Dataset entries

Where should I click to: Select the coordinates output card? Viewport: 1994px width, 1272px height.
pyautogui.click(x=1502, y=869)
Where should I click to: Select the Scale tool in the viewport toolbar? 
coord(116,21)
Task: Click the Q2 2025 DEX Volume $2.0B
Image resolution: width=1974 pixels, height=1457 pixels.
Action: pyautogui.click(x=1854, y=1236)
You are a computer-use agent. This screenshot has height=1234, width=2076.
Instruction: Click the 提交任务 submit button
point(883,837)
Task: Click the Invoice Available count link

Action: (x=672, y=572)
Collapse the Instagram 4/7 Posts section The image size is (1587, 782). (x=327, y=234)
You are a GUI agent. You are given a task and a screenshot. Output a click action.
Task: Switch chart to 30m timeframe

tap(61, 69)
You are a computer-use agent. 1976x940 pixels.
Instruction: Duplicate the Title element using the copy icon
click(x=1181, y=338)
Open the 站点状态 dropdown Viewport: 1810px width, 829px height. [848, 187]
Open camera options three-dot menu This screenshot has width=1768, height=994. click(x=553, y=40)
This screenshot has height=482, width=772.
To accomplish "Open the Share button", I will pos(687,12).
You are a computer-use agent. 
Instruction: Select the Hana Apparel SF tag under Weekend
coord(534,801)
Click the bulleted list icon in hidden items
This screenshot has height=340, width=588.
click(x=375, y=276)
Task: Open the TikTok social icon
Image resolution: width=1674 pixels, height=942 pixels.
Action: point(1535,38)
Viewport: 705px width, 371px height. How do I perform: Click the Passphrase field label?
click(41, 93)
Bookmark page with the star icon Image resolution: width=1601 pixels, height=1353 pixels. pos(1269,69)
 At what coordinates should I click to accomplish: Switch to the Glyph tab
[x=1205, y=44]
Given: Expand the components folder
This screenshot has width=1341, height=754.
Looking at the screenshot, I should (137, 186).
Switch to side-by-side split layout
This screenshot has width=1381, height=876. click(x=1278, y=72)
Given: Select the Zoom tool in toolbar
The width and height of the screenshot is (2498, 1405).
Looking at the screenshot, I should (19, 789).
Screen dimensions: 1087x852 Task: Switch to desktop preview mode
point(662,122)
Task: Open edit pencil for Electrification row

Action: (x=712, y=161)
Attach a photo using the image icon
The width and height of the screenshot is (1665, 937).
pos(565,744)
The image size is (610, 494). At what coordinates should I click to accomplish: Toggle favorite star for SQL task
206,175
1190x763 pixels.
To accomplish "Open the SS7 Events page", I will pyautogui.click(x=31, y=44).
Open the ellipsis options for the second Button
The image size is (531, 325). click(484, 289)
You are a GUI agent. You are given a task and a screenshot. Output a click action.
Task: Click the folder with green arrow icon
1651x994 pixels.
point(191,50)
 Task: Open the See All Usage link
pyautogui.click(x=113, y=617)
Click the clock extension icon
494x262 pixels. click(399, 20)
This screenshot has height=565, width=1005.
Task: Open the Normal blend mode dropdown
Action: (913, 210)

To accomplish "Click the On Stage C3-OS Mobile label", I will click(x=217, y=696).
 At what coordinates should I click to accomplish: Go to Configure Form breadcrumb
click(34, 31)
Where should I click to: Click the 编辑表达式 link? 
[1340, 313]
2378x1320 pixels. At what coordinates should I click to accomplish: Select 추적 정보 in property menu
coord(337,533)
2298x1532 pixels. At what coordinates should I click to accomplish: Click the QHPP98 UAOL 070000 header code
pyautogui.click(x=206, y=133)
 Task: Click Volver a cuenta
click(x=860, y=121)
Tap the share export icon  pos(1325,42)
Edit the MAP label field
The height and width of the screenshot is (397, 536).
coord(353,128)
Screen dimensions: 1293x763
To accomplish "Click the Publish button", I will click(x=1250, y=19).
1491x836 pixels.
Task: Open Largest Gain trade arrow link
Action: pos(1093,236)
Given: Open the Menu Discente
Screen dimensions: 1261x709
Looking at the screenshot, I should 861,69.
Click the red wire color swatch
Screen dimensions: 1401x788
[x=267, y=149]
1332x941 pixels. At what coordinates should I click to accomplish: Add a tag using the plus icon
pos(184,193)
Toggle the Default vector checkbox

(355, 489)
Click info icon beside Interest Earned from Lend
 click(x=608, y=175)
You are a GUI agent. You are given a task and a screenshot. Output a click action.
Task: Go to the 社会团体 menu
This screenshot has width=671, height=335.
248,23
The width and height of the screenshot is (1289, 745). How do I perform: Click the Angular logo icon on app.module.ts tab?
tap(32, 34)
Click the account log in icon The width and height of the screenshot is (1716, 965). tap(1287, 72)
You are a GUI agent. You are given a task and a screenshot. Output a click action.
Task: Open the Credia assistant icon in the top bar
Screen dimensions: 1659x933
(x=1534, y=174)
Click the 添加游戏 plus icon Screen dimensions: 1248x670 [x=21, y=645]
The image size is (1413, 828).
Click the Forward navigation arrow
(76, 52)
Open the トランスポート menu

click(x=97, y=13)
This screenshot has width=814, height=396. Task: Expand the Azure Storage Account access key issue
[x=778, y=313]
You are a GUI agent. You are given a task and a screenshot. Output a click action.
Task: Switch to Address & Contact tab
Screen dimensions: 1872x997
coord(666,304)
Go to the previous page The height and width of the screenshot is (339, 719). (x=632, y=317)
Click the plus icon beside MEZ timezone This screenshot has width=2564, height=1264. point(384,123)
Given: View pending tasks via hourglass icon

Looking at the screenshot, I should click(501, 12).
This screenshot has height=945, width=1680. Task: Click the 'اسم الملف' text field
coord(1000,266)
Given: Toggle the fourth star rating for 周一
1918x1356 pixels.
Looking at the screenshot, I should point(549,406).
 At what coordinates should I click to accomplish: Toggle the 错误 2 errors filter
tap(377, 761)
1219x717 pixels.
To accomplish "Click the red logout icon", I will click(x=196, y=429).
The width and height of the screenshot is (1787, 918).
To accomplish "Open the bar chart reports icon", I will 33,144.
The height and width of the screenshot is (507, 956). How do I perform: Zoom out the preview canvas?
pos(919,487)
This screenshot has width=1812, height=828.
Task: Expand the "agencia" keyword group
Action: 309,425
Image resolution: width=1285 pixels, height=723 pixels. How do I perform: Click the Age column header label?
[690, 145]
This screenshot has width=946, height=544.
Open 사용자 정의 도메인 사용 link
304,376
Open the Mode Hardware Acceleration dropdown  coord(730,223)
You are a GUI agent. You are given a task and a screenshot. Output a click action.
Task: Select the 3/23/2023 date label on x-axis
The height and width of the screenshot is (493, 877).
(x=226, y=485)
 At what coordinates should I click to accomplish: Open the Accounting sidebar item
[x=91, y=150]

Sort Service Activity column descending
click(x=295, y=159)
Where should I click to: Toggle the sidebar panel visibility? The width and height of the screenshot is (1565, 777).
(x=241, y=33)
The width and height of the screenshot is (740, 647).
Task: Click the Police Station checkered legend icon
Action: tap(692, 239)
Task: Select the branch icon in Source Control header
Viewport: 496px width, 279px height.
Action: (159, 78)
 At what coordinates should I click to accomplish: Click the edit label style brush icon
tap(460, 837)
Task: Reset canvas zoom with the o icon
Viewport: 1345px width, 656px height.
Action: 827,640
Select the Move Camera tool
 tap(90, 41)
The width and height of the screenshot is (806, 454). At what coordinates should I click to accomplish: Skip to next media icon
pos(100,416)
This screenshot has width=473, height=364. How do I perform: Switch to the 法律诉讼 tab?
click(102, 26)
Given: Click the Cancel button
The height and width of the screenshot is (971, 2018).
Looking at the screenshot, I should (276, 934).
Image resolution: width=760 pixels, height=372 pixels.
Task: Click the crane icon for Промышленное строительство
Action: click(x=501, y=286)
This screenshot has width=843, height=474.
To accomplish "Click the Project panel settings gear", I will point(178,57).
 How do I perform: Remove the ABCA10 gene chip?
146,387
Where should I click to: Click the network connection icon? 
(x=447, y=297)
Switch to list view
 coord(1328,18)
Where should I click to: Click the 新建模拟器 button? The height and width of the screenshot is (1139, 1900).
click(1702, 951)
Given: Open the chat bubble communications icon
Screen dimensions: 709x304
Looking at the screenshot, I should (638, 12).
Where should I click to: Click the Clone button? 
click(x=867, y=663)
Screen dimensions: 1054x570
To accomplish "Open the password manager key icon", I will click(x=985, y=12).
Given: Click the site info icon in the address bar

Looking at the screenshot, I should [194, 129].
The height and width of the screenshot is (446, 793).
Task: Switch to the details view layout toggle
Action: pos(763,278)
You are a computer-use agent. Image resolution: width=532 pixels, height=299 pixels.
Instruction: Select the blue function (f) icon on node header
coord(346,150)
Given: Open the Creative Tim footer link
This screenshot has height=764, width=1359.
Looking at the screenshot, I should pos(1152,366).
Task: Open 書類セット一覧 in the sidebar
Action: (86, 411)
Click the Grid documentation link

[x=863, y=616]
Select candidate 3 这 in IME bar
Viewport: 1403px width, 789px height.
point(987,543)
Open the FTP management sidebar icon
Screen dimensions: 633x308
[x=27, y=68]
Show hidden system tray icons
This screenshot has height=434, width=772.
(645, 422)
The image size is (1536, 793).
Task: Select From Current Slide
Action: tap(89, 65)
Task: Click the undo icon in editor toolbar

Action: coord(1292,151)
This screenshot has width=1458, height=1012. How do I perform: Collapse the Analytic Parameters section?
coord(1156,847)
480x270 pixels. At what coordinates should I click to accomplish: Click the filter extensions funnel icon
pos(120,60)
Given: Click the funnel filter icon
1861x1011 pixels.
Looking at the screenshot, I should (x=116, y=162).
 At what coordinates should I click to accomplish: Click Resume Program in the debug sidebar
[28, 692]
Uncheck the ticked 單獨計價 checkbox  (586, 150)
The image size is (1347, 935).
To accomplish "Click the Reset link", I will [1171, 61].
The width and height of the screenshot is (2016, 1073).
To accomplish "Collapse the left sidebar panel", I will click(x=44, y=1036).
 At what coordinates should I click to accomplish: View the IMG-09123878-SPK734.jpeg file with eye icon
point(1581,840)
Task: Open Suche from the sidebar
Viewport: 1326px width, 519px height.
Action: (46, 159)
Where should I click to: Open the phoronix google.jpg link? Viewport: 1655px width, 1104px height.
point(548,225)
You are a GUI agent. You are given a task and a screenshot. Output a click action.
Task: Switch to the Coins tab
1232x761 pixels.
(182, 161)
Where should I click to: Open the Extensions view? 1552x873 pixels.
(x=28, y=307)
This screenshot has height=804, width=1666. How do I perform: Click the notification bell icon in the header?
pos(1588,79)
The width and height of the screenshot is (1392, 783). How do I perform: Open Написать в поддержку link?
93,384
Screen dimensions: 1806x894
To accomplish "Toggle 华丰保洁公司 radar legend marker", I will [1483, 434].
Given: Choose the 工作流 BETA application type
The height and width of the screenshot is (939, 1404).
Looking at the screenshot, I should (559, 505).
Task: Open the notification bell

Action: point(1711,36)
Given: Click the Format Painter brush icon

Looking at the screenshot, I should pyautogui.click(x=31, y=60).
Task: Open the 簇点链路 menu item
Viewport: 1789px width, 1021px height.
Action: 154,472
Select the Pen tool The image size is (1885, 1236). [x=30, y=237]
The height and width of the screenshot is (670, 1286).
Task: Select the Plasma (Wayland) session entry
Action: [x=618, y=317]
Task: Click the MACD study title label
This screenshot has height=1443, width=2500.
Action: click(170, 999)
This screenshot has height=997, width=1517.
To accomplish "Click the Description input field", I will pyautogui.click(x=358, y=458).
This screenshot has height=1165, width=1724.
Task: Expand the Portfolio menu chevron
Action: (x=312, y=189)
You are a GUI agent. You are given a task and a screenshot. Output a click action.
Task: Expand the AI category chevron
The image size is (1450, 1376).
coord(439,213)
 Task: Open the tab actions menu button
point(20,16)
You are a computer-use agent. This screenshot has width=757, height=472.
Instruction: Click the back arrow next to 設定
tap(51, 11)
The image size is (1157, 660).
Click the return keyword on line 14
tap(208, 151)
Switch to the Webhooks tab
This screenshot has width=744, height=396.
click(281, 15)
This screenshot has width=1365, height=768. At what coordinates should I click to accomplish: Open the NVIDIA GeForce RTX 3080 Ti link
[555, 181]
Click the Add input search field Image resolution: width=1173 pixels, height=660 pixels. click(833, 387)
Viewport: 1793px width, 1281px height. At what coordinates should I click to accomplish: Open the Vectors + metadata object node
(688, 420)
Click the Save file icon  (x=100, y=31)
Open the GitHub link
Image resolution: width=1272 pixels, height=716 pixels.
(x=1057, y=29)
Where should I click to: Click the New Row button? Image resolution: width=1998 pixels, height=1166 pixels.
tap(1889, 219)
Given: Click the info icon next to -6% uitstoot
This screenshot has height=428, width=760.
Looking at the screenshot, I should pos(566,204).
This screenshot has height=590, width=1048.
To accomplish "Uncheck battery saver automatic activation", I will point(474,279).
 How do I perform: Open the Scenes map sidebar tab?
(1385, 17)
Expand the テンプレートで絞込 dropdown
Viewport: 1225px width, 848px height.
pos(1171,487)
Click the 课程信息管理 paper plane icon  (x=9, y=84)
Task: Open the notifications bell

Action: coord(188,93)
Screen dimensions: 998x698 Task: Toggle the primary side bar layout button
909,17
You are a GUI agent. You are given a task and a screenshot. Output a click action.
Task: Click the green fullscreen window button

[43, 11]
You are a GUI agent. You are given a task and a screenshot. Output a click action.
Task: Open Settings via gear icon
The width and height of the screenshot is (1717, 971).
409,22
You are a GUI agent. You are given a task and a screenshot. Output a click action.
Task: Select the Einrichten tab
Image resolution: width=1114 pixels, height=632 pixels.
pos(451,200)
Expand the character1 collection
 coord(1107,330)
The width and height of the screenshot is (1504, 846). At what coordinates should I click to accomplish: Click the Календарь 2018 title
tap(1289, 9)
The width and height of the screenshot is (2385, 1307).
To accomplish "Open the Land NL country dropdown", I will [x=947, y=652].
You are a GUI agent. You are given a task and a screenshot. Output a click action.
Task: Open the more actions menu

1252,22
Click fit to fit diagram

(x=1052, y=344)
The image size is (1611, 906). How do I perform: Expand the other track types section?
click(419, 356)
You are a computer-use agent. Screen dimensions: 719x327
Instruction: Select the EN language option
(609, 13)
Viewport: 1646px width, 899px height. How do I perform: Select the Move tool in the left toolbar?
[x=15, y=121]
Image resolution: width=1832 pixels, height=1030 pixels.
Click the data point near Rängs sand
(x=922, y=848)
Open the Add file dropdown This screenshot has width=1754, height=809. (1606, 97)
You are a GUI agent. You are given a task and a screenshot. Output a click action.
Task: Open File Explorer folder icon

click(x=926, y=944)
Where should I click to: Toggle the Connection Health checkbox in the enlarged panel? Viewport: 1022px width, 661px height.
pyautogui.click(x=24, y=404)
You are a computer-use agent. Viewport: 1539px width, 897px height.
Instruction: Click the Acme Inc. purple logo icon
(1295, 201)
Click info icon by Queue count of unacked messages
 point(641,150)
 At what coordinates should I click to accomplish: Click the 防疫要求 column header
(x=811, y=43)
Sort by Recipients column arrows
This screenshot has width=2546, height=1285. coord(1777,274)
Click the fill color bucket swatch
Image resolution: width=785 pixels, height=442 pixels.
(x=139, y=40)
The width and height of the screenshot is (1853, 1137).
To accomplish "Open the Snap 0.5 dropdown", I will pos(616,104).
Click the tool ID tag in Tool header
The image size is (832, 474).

(What to produce): Nothing but the lines from the beginning of the records through the line with "Task: Open the TikTok social icon" should appear, each printed exactly.

(Result for this task):
Where should I click to: Select the coordinates output card? Viewport: 1994px width, 1272px height.
pyautogui.click(x=1502, y=869)
Where should I click to: Select the Scale tool in the viewport toolbar? 
coord(116,21)
Task: Click the Q2 2025 DEX Volume $2.0B
Image resolution: width=1974 pixels, height=1457 pixels.
Action: pyautogui.click(x=1854, y=1236)
You are a computer-use agent. This screenshot has height=1234, width=2076.
Instruction: Click the 提交任务 submit button
point(883,837)
Task: Click the Invoice Available count link

Action: (x=672, y=572)
Collapse the Instagram 4/7 Posts section The image size is (1587, 782). (x=327, y=234)
You are a GUI agent. You are given a task and a screenshot. Output a click action.
Task: Switch chart to 30m timeframe

tap(61, 69)
You are a computer-use agent. 1976x940 pixels.
Instruction: Duplicate the Title element using the copy icon
click(x=1181, y=338)
Open the 站点状态 dropdown Viewport: 1810px width, 829px height. [848, 187]
Open camera options three-dot menu This screenshot has width=1768, height=994. click(x=553, y=40)
This screenshot has height=482, width=772.
To accomplish "Open the Share button", I will pos(687,12).
You are a computer-use agent. 
Instruction: Select the Hana Apparel SF tag under Weekend
coord(534,801)
Click the bulleted list icon in hidden items
This screenshot has height=340, width=588.
click(x=375, y=276)
Task: Open the TikTok social icon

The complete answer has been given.